朔风则是点了点头,道:“今夜我没有回去,明天王爷自然回来看的。只是怎么出去,还没有想好。”
“慕云舒受了伤不能搬动,你和他住的这么近,养伤也怕是不太好。”苏沄蓦点点头道,她又笑了一笑:“不过我知道有个人能帮你。”
“帮我?”朔风好奇道。
“准确地说,应该是帮宁王殿下。”又是苏沄蓦标志性的坏笑,眼里的俏皮和一点让人琢磨不透的神秘,都在那双凤眸里闪啊闪。

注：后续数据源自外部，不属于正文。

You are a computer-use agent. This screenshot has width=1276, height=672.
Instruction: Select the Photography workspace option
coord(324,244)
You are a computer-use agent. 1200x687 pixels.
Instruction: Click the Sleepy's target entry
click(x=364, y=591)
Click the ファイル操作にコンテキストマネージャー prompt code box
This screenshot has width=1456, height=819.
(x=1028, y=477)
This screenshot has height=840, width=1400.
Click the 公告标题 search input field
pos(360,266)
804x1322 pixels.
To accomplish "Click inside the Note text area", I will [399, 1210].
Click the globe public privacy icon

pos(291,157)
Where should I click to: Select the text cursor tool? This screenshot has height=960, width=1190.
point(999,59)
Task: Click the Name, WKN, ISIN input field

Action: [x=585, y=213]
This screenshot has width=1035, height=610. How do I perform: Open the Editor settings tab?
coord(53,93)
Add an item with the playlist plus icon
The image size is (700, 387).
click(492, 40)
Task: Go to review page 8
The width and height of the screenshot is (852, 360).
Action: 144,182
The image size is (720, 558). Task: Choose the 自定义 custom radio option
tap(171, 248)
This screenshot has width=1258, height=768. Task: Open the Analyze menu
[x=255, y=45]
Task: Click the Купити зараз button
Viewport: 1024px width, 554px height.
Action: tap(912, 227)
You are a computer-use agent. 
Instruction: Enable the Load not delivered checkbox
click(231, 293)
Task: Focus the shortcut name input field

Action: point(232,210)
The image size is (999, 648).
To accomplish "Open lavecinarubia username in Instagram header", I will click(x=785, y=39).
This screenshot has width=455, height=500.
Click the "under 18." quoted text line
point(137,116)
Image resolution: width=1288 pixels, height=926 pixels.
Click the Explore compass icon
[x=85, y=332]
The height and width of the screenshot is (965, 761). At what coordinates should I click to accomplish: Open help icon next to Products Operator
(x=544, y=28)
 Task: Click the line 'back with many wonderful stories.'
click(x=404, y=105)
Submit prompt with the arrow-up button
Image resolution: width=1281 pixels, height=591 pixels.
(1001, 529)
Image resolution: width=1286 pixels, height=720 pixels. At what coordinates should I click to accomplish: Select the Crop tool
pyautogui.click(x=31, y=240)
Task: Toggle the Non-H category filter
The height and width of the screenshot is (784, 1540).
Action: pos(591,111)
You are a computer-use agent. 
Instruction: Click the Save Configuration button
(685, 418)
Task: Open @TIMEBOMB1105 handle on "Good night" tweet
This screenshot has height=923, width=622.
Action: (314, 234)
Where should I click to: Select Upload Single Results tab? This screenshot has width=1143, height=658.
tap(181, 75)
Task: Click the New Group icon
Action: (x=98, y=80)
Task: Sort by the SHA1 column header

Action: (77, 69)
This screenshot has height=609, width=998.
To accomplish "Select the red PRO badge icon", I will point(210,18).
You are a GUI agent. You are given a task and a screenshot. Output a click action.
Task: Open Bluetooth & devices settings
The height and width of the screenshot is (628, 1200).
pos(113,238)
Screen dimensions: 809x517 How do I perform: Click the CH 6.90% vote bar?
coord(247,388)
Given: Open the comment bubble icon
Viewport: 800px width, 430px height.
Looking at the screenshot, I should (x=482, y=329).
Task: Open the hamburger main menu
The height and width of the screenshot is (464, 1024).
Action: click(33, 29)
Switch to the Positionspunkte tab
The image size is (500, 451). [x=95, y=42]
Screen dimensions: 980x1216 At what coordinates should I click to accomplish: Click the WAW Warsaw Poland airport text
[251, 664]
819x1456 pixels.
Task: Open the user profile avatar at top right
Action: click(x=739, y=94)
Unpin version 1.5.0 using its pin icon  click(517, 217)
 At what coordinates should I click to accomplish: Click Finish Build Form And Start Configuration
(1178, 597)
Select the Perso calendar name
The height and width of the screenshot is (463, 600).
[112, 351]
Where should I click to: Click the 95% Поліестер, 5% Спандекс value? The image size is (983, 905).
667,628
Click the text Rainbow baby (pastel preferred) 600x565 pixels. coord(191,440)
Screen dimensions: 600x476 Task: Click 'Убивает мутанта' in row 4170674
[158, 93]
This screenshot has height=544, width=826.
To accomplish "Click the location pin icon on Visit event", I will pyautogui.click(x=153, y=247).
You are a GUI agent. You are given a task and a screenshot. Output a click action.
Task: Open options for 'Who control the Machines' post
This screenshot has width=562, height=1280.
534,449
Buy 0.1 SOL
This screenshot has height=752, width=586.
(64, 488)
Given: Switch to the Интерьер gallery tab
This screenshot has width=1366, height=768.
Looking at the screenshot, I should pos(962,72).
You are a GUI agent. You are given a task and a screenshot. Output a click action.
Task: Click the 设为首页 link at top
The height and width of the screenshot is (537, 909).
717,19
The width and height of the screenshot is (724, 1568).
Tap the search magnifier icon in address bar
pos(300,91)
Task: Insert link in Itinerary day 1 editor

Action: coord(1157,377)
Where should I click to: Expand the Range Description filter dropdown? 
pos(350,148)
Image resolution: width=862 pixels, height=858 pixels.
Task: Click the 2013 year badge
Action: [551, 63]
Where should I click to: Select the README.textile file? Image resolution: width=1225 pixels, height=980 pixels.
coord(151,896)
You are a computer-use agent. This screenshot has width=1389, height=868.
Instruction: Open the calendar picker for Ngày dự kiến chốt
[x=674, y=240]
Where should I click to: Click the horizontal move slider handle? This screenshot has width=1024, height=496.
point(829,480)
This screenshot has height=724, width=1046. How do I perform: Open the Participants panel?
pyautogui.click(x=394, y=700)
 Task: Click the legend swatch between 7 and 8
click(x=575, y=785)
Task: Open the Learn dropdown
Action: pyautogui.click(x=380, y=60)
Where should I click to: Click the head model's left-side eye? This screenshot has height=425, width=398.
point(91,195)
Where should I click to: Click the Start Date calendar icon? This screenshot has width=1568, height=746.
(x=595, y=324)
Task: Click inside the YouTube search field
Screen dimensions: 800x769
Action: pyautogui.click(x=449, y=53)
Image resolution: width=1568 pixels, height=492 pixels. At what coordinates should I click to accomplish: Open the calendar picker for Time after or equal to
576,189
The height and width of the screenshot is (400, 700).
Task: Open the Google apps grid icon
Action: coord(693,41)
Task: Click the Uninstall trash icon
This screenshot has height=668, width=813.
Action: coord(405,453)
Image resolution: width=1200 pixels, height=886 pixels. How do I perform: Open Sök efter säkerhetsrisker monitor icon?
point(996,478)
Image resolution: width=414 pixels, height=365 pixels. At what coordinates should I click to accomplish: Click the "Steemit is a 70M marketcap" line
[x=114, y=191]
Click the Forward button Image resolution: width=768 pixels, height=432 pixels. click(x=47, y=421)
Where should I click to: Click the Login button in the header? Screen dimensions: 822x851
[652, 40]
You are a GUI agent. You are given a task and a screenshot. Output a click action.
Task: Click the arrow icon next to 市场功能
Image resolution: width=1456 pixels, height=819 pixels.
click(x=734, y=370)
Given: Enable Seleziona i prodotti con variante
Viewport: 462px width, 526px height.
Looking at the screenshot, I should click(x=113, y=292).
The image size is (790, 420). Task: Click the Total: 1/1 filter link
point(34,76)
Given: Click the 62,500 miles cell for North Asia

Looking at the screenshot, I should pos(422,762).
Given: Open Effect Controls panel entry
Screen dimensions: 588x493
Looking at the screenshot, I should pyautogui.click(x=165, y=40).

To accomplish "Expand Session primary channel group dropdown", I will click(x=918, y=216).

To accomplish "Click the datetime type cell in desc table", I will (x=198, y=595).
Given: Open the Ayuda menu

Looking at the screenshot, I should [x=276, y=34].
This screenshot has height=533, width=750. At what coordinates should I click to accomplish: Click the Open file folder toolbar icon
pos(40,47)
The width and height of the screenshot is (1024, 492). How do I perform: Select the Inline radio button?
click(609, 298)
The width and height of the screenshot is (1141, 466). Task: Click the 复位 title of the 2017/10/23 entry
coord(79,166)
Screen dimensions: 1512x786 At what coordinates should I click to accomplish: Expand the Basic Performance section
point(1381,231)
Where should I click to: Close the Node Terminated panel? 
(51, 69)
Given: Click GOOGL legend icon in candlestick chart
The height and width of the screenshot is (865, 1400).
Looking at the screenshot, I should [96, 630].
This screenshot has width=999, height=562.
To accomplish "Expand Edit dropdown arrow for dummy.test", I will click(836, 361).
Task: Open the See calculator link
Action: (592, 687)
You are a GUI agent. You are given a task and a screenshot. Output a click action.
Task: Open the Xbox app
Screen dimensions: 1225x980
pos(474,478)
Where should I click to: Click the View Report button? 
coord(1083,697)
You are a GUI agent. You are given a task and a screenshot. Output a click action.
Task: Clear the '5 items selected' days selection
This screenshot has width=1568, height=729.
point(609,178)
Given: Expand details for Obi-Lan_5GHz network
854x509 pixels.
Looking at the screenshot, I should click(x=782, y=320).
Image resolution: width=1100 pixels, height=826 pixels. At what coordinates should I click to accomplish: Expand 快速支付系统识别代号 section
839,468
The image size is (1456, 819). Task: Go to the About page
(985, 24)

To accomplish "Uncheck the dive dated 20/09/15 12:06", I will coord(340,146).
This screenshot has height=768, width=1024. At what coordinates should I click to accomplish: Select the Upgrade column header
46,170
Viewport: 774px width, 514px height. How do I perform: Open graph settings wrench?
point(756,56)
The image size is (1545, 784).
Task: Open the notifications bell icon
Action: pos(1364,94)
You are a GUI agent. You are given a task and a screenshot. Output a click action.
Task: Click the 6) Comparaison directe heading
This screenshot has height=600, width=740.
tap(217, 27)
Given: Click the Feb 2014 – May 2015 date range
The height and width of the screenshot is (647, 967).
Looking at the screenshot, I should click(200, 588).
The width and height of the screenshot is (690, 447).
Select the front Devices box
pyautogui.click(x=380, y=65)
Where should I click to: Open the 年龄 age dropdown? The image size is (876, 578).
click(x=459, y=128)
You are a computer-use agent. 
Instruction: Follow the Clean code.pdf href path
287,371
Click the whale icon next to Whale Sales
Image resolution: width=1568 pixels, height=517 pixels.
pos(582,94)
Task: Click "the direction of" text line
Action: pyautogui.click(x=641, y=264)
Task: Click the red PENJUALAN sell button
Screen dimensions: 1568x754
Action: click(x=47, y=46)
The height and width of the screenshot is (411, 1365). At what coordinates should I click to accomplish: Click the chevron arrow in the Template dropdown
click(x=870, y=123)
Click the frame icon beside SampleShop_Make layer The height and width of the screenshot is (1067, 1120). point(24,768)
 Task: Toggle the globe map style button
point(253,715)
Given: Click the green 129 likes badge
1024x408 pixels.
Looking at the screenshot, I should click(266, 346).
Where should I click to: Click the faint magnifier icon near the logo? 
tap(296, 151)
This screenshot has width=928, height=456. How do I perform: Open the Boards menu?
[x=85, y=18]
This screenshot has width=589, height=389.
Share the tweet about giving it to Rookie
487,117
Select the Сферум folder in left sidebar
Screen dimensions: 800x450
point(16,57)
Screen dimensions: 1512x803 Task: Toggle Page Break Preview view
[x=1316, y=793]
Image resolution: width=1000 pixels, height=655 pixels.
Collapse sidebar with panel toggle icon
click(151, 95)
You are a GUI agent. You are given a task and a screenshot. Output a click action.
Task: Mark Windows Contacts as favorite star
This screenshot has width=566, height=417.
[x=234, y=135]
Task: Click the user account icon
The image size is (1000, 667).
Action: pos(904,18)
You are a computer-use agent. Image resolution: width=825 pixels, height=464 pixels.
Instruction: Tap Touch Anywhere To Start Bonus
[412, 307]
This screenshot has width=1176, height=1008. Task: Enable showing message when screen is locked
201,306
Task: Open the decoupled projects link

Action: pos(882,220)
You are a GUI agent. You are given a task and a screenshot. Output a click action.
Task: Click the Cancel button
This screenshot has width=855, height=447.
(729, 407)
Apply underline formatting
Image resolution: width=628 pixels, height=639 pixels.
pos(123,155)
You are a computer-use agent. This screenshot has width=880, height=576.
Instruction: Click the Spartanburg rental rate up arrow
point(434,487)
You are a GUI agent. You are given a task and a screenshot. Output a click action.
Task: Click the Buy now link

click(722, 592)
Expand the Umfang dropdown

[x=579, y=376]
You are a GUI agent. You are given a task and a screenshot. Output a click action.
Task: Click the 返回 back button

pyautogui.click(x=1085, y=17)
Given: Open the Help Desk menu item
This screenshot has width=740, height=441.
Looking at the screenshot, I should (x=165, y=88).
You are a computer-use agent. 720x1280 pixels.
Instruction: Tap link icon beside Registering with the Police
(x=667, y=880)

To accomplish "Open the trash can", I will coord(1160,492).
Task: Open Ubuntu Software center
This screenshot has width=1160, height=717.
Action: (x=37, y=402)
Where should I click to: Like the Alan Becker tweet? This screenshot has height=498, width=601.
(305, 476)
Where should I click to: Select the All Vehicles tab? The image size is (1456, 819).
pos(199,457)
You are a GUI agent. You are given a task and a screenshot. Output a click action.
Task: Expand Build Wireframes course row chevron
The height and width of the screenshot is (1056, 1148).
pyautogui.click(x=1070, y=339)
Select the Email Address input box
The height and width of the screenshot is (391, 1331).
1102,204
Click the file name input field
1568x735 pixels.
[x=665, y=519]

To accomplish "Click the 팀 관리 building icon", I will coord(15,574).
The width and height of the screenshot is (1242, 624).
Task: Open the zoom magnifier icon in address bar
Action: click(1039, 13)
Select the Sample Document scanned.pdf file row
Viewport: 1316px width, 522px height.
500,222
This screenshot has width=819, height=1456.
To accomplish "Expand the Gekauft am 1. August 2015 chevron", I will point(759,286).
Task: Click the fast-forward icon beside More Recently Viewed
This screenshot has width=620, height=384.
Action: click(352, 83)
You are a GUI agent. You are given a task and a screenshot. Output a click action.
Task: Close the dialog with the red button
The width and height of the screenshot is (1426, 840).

而朔风则是看到苏沄蓦的坏笑,不知道为什么头皮发紧,有点头痛。
“苏家四小姐可是倾心宁王许久,你这腿虽然不能用力,但是走几步还是可以的,届时只需假扮成她的样子,和宁王单独出去,必然不会有人怀疑。”苏沄蓦抚掌笑道。
朔风这次是真的头疼了,他扶住前额,怎么来苏沄蓦这里走一圈,比去刺杀八王爷还让人觉得惊险呢?
画越倒是笑了起来,见苏沄蓦不解,忙将那时苏沄蓦出去拿药,朔风躺在床上学她说话的事情说了出来,苏沄蓦更是开心道:“你既然擅长模仿女子,那我就放心了,至于身量的差别嘛,你伏在慕云深怀中就不大看得出来。”
说完这句话,苏沄蓦还想象了一下朔风伏在慕云深怀里的样子,竟然情不自禁得笑出了声,画越也忍俊不禁。
朔风羞恼得看了两个人一眼,翻身背对着苏沄蓦,忽的将被子掀了起来盖住脑袋。
“睡觉睡觉!”
见朔风恼了,二人又是一阵笑声。此时已经是后半夜,此时月亮东沉,而太阳正要出来,日月同在天上,一缕晨曦洒在寒山寺的禅院。